El frescor de la mañana me hizo regresar a la casa por un abrigo cuando me dirigía hacia el hospital. Había despertado con los ojos pesándome como plomo después de un par de días madrugando. Miré mi reloj de pulsera, indicaba las ocho de la mañana. Lo cogí y me lo iba a colocar en la muñeca cuando sentí que alguien me tiraba de la ropa por detrás. La puerta estaba abierta. Quedé inmovilizado sin mayor explicación. Durante la primera detención me leyeron mis derechos y yo los escuchaba como el ocaso de los dioses mientras veía en el centro de aquel desastre a mi querida Eirene, dando giros en una armoniosa danza. Posteriormente, me imputaron como cómplice y mis oídos se secaron. Eirene se había fugado del hospital con la niña y le estaban siguiendo el rastro. Los pelos de mi cuerpo se levantaron como púas cuando me dictaron sentencia. Stefan había desaparecido, pero nadie aparentaba reparar en ello tanto como en el hecho de que yo no tenía el dinero. Daniel se quedó a cargo del niño.

Llevo un par de años haciendo el recuento, tratando de que mi memoria destemplada no me traicione. Te escribo estas líneas hijo mío, contándote tal y como lo hice a mi compañero de celda. Su tez y sus cabellos rizados me recuerdan cada día a ti.

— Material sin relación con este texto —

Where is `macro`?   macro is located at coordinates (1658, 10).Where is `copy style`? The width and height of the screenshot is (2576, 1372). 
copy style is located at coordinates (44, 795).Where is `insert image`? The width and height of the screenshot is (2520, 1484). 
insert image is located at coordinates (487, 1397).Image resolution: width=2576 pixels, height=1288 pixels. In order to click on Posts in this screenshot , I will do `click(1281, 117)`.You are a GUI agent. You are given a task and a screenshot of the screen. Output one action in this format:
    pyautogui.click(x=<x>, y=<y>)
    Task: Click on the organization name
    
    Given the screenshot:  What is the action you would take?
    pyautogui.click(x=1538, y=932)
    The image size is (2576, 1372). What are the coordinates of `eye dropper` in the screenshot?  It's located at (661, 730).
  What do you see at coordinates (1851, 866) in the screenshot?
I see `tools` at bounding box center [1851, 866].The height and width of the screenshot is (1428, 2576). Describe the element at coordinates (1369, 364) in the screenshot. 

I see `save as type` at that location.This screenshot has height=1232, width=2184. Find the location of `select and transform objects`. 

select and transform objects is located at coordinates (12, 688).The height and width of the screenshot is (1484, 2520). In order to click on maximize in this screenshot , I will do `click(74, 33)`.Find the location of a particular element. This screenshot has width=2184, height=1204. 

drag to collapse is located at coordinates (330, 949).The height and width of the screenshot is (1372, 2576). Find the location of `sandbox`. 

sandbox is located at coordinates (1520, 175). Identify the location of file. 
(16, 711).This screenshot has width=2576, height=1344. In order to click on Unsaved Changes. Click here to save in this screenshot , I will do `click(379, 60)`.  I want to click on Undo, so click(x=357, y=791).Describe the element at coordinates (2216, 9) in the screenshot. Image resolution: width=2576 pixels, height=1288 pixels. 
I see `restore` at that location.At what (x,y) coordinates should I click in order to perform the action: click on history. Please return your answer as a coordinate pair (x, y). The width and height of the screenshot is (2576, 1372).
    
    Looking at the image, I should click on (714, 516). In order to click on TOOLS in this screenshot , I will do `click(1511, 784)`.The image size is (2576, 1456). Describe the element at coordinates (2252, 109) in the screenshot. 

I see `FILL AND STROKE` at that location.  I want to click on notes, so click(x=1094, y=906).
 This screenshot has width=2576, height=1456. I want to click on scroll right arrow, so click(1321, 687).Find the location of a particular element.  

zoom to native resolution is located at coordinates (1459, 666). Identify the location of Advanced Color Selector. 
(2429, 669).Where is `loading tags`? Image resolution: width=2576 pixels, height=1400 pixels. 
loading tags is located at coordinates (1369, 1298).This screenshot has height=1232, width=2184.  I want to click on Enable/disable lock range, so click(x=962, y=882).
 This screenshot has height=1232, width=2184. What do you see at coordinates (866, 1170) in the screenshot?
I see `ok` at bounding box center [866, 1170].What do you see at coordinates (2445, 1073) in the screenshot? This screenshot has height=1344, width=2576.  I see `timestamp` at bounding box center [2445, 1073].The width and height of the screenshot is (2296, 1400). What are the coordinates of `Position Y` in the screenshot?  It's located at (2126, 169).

“Nada está escrito hasta que se marca con fuego, esa sutil transición de sentimientos e ideas que llegan a convertirse en hechos”, en algún lado leí eso, y ahora creo que lo he vivido.

Tengo claro que no sé mucho de las mujeres, de los homosexuales, ni mucho menos de los niños de probeta; pero estoy seguro de que no hubo explotación materna ni de tu madre biológica ni gestante.

Suena la alarma en mi memoria, intemperante, serás tú Eirene o serás tú, hijo mío. Quizá moriré en esta prisión sin siquiera recordarlo. Rememora, búscalas tú si yo no llego a salir de este agujero. Es tu sangre, no lo olvides.